Collected data
⁂

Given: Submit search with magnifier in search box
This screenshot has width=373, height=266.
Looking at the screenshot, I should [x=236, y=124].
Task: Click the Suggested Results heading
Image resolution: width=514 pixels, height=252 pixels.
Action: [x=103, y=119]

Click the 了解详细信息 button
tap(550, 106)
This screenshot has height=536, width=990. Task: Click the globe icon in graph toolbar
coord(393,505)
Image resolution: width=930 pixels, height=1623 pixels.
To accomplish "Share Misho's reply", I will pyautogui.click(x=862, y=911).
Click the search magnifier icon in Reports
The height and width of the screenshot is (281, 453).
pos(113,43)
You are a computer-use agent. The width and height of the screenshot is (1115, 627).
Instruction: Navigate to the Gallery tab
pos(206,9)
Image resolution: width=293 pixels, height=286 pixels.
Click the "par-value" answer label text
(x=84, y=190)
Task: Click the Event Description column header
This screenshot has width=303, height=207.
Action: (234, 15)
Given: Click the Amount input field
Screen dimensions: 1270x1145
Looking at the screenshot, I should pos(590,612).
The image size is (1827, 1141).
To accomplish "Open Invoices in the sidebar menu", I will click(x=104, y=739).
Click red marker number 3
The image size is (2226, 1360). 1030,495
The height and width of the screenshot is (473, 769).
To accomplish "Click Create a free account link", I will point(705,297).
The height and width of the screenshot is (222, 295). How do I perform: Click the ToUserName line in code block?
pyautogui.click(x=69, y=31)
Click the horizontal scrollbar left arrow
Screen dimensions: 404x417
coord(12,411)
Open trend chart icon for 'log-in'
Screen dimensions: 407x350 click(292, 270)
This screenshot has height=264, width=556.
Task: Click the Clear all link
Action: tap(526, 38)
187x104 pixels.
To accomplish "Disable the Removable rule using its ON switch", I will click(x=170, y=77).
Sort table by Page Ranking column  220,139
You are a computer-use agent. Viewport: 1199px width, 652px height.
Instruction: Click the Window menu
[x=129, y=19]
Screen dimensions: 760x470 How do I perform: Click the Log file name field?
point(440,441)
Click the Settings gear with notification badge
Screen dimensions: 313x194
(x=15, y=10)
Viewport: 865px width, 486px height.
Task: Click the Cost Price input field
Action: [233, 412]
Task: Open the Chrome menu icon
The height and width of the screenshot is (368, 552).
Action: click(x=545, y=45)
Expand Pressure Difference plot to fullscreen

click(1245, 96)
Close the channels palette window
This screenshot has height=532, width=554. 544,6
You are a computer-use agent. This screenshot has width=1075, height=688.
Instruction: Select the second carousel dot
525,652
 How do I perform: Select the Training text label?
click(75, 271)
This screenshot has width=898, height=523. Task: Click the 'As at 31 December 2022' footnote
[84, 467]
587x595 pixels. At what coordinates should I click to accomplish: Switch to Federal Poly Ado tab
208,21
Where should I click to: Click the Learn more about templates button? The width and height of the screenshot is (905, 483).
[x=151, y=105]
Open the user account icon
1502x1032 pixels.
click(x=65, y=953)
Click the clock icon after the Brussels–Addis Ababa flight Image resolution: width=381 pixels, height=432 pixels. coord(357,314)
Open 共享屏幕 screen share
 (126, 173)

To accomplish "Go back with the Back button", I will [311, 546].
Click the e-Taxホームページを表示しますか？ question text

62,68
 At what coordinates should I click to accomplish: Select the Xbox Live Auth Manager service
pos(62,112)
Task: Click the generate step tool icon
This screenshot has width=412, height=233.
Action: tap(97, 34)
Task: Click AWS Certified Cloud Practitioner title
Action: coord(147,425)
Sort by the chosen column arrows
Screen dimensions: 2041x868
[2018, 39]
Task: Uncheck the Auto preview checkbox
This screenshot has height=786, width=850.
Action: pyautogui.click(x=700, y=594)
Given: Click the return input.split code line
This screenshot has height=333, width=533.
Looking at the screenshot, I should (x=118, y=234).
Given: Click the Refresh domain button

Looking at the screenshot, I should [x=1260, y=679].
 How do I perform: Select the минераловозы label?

⁂

__What to produce__: Write out each line of the records above as a numbered list, omitting any blank lines.

__Reply__:
1. Given: Submit search with magnifier in search box
2. This screenshot has width=373, height=266.
3. Looking at the screenshot, I should [x=236, y=124].
4. Task: Click the Suggested Results heading
5. Image resolution: width=514 pixels, height=252 pixels.
6. Action: [x=103, y=119]
7. Click the 了解详细信息 button
8. tap(550, 106)
9. This screenshot has height=536, width=990. Task: Click the globe icon in graph toolbar
10. coord(393,505)
11. Image resolution: width=930 pixels, height=1623 pixels.
12. To accomplish "Share Misho's reply", I will pyautogui.click(x=862, y=911).
13. Click the search magnifier icon in Reports
14. The height and width of the screenshot is (281, 453).
15. pos(113,43)
16. You are a computer-use agent. The width and height of the screenshot is (1115, 627).
17. Instruction: Navigate to the Gallery tab
18. pos(206,9)
19. Image resolution: width=293 pixels, height=286 pixels.
20. Click the "par-value" answer label text
21. (x=84, y=190)
22. Task: Click the Event Description column header
23. This screenshot has width=303, height=207.
24. Action: (234, 15)
25. Given: Click the Amount input field
26. Screen dimensions: 1270x1145
27. Looking at the screenshot, I should pos(590,612).
28. The image size is (1827, 1141).
29. To accomplish "Open Invoices in the sidebar menu", I will click(x=104, y=739).
30. Click red marker number 3
31. The image size is (2226, 1360). 1030,495
32. The height and width of the screenshot is (473, 769).
33. To accomplish "Click Create a free account link", I will point(705,297).
34. The height and width of the screenshot is (222, 295). How do I perform: Click the ToUserName line in code block?
35. pyautogui.click(x=69, y=31)
36. Click the horizontal scrollbar left arrow
37. Screen dimensions: 404x417
38. coord(12,411)
39. Open trend chart icon for 'log-in'
40. Screen dimensions: 407x350 click(292, 270)
41. This screenshot has height=264, width=556.
42. Task: Click the Clear all link
43. Action: tap(526, 38)
44. 187x104 pixels.
45. To accomplish "Disable the Removable rule using its ON switch", I will click(x=170, y=77).
46. Sort table by Page Ranking column  220,139
47. You are a computer-use agent. Viewport: 1199px width, 652px height.
48. Instruction: Click the Window menu
49. [x=129, y=19]
50. Screen dimensions: 760x470 How do I perform: Click the Log file name field?
51. point(440,441)
52. Click the Settings gear with notification badge
53. Screen dimensions: 313x194
54. (x=15, y=10)
55. Viewport: 865px width, 486px height.
56. Task: Click the Cost Price input field
57. Action: [233, 412]
58. Task: Open the Chrome menu icon
59. The height and width of the screenshot is (368, 552).
60. Action: click(x=545, y=45)
61. Expand Pressure Difference plot to fullscreen
62. click(1245, 96)
63. Close the channels palette window
64. This screenshot has height=532, width=554. 544,6
65. You are a computer-use agent. This screenshot has width=1075, height=688.
66. Instruction: Select the second carousel dot
67. 525,652
68.  How do I perform: Select the Training text label?
69. click(75, 271)
70. This screenshot has width=898, height=523. Task: Click the 'As at 31 December 2022' footnote
71. [84, 467]
72. 587x595 pixels. At what coordinates should I click to accomplish: Switch to Federal Poly Ado tab
73. 208,21
74. Where should I click to: Click the Learn more about templates button? The width and height of the screenshot is (905, 483).
75. [x=151, y=105]
76. Open the user account icon
77. 1502x1032 pixels.
78. click(x=65, y=953)
79. Click the clock icon after the Brussels–Addis Ababa flight Image resolution: width=381 pixels, height=432 pixels. coord(357,314)
80. Open 共享屏幕 screen share
81.  (126, 173)
82. To accomplish "Go back with the Back button", I will [311, 546].
83. Click the e-Taxホームページを表示しますか？ question text
84. 62,68
85.  At what coordinates should I click to accomplish: Select the Xbox Live Auth Manager service
86. pos(62,112)
87. Task: Click the generate step tool icon
88. This screenshot has width=412, height=233.
89. Action: tap(97, 34)
90. Task: Click AWS Certified Cloud Practitioner title
91. Action: coord(147,425)
92. Sort by the chosen column arrows
93. Screen dimensions: 2041x868
94. [2018, 39]
95. Task: Uncheck the Auto preview checkbox
96. This screenshot has height=786, width=850.
97. Action: pyautogui.click(x=700, y=594)
98. Given: Click the return input.split code line
99. This screenshot has height=333, width=533.
100. Looking at the screenshot, I should (x=118, y=234).
101. Given: Click the Refresh domain button
102. Looking at the screenshot, I should [x=1260, y=679].
103.  How do I perform: Select the минераловозы label?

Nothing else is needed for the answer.